Para Vallejo era domingo cuando sentía, viendo los cerros horizontales de sus penas, constelaciones de tardes inmortales que pensaba en aquella juventud que vino y se fue en un momento. Me propuse de él que todo lo sufrido no se empozara en mi alma. Lograba así retornar en aquella mañana de ahora hace dos días los ojos que eran de un destino de muchacho enamorado que vivía en aquel Palmar de teatro y huerto cercano, de familia y amigos de juegos.

Ella se llama, se llamaba, Encarna, Encarna Ros. Y nos falta. Llevaba ya unos meses enferma. Enfermedades que ahora llaman raras y que nos tiende el puente del dolor. Él, Gabriel Batán, aquel que siempre iba y venía de Murcia o de Madrid para hacernos el mundo más amable. Los dos nos esperaban en aquella casa abierta llena de afecto, la de Vinadel o la de Cuatro Caminos junto a Quevedo en su glorieta.

Esa mañana recordaba sus ojos, todos lo hicimos. Nunca habíamos visto unos ojos negros tan hermosos. Y Gabriel, que era su escudo y armadura se cogió una tarde a su brazo en una foto de boda, con su madre y su hermano, el padre y la madre de ella, su hermano, primos, y demás familia. Nosotros veníamos de Lorca, donde yo ya le había encontrado a Tati en su Pegaso Dos Caballos que volaba con aquellos pezones verdes a la capital del destino que un día fue Madrid.

Desde los campos de Lorca y el bar de Paco o El Rincón de los Valientes hasta esa mañana tan triste ha pasado algún tiempo. Y lo que es peor: ha pasado la vida, la vida a borbotones: Pedro Ruiz, Rafael y María Teresa León, Paco Rabal y Asunción, Román y tres hijos maravillosos que ahí están: Sergio Gabriel y Carlos, que son los primos de mis hijos, de mis dos hijos; un nieto que se llama Alejandro y que lo tengo en una fotografía de móvil en que se le ve tan contento con mi nieta. Para que estos meses no fuese tan triste, ellos han querido estar a su lado, siempre a su lado, con Encarna, que, finalmente, lloraba a sus padres y sentía el adiós de ellos como nosotros el de ella.

Cuando Vallejo dice que hay golpes tan fuertes en la vida como del odio de Dios, decía verdad. Los hay; son pocos, pero son. Y sabiendo esto, yo no quise sino retornar a ella, a Encarna, cuando su cuñada María del Carmen, la de Manolo, nos confesaba que le había dicho que nos acordáramos de ella, la de aquellos ojos negros tan hermosos. Como si es que fuese fácil dejar de tenerlos en nuestra memoria. Y es que ya se sabe: la muerte no es sólo un desenlace del dolor infinito, sino, sobre todo, el olvido. Y nadie de los que estábamos allí esa mañana, ni sus amigos médicos, ni los viejos poetas, ni los vecinos, ni la familia, íbamos a olvidar unos ojos tan grandes, tan negros, que como una señal de amor te miraban siempre con una leve sonrisa ajustada a su belleza serena y total.
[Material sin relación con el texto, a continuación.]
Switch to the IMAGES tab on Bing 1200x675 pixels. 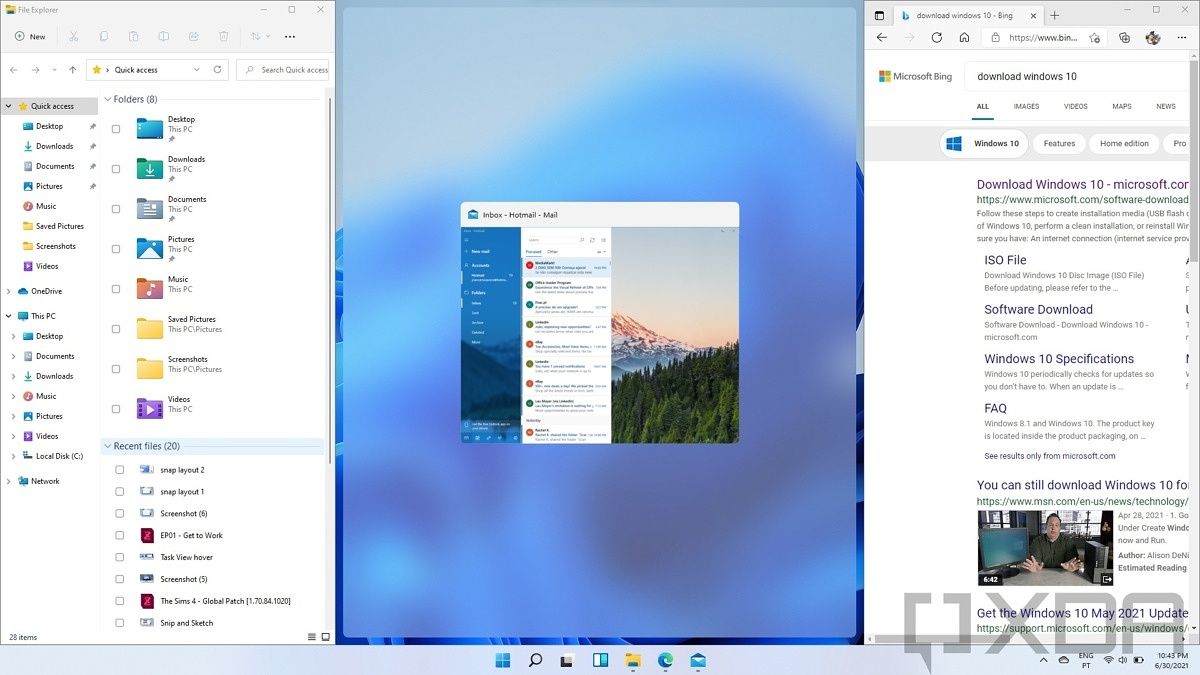pyautogui.click(x=1026, y=106)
Digo que no la olvidaré y, sin embargo, me desboco como los heraldos de Vallejo. Por eso les pido, cómo él hizo, que perdonen la tristeza, los cerros ya pintados de creencias, porque yo también, como Claudio el poeta, quisiera ser hoy hostia para darme. Porque yo también quisiera ser hoy feliz de buena gana, abrir de par en par mi cuarto y creer que no ha pasado nada que no debiera haber pasado. Pues quisiera, en sustancia, ser dichoso, como ella lo era como lo éramos todos antes de este desastre.

Hermano persuadible Gabriel, camarada de la poesía y la cultura deshabitada, debo confesar que el dolor nos agarra esta mañana aunque sabemos que no habrá olvido. Y si fuera preciso que se lo dijeras a Encarna. Si tú sabes hablar con el destiempo y el misterio de la vida, hazlo. Cuídate de hacerlo, porque ella seguirá con nosotros si así la recordamos.

Hoy es un día triste porque ella nos falta y sabemos que su viaje no tiene retorno. Pero hablemos de ella y de sus emociones. Mientras tanto, volverá a decirnos la memoria que viniendo de El Palmar, pasó a Madrid y después a Murcia, y dio posada a sus amigos.

Y, finalmente, una rareza le hizo levantar otros vuelos, los de Vallejo en negro, aún sabiendo que nos proponemos contar su vida y la de su maravillosa familia, que son la misma cosa. Y esto, así, hace que aún esté aquí un día soleado y azul celeste, como aquellos que vivimos bajo una higuera en La Azohía que son los mismos que ella nos daba con tu cariño. Pero hoy, «perdonen la tristeza».